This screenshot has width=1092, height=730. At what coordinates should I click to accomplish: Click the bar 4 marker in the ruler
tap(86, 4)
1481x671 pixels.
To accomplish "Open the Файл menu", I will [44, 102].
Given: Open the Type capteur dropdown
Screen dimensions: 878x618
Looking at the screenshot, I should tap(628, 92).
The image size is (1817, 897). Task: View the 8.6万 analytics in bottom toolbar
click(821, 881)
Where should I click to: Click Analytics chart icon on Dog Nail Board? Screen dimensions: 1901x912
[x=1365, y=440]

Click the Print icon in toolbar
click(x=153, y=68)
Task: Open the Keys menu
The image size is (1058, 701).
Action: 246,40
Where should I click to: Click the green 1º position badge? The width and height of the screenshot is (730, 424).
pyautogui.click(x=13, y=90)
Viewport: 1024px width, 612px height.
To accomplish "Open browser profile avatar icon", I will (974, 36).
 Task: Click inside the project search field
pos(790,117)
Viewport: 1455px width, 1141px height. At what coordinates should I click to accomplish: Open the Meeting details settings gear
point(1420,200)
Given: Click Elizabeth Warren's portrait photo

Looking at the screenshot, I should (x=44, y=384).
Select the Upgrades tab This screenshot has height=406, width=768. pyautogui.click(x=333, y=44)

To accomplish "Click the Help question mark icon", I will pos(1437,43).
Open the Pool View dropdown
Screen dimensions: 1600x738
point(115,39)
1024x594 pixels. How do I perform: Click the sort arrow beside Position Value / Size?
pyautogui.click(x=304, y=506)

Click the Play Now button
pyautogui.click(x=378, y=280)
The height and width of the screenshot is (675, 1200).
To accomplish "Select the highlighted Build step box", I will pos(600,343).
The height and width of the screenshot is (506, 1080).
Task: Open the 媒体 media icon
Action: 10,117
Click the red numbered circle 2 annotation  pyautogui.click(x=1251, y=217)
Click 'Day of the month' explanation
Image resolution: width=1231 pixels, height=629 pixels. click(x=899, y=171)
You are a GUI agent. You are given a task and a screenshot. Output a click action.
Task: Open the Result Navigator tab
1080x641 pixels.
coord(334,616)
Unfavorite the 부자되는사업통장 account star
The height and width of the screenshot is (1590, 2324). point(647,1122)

▶ **Work instructions**: Nothing but the lines from the one with "Task: Open the Keys menu" through the final line of the records may appear in the answer, and each must be transcribed exactly.

▶ **Response**:
Task: Open the Keys menu
The image size is (1058, 701).
Action: 246,40
Where should I click to: Click the green 1º position badge? The width and height of the screenshot is (730, 424).
pyautogui.click(x=13, y=90)
Viewport: 1024px width, 612px height.
To accomplish "Open browser profile avatar icon", I will (974, 36).
 Task: Click inside the project search field
pos(790,117)
Viewport: 1455px width, 1141px height. At what coordinates should I click to accomplish: Open the Meeting details settings gear
point(1420,200)
Given: Click Elizabeth Warren's portrait photo

Looking at the screenshot, I should (x=44, y=384).
Select the Upgrades tab This screenshot has height=406, width=768. pyautogui.click(x=333, y=44)

To accomplish "Click the Help question mark icon", I will pos(1437,43).
Open the Pool View dropdown
Screen dimensions: 1600x738
point(115,39)
1024x594 pixels. How do I perform: Click the sort arrow beside Position Value / Size?
pyautogui.click(x=304, y=506)

Click the Play Now button
pyautogui.click(x=378, y=280)
The height and width of the screenshot is (675, 1200).
To accomplish "Select the highlighted Build step box", I will pos(600,343).
The height and width of the screenshot is (506, 1080).
Task: Open the 媒体 media icon
Action: 10,117
Click the red numbered circle 2 annotation  pyautogui.click(x=1251, y=217)
Click 'Day of the month' explanation
Image resolution: width=1231 pixels, height=629 pixels. click(x=899, y=171)
You are a GUI agent. You are given a task and a screenshot. Output a click action.
Task: Open the Result Navigator tab
1080x641 pixels.
coord(334,616)
Unfavorite the 부자되는사업통장 account star
The height and width of the screenshot is (1590, 2324). point(647,1122)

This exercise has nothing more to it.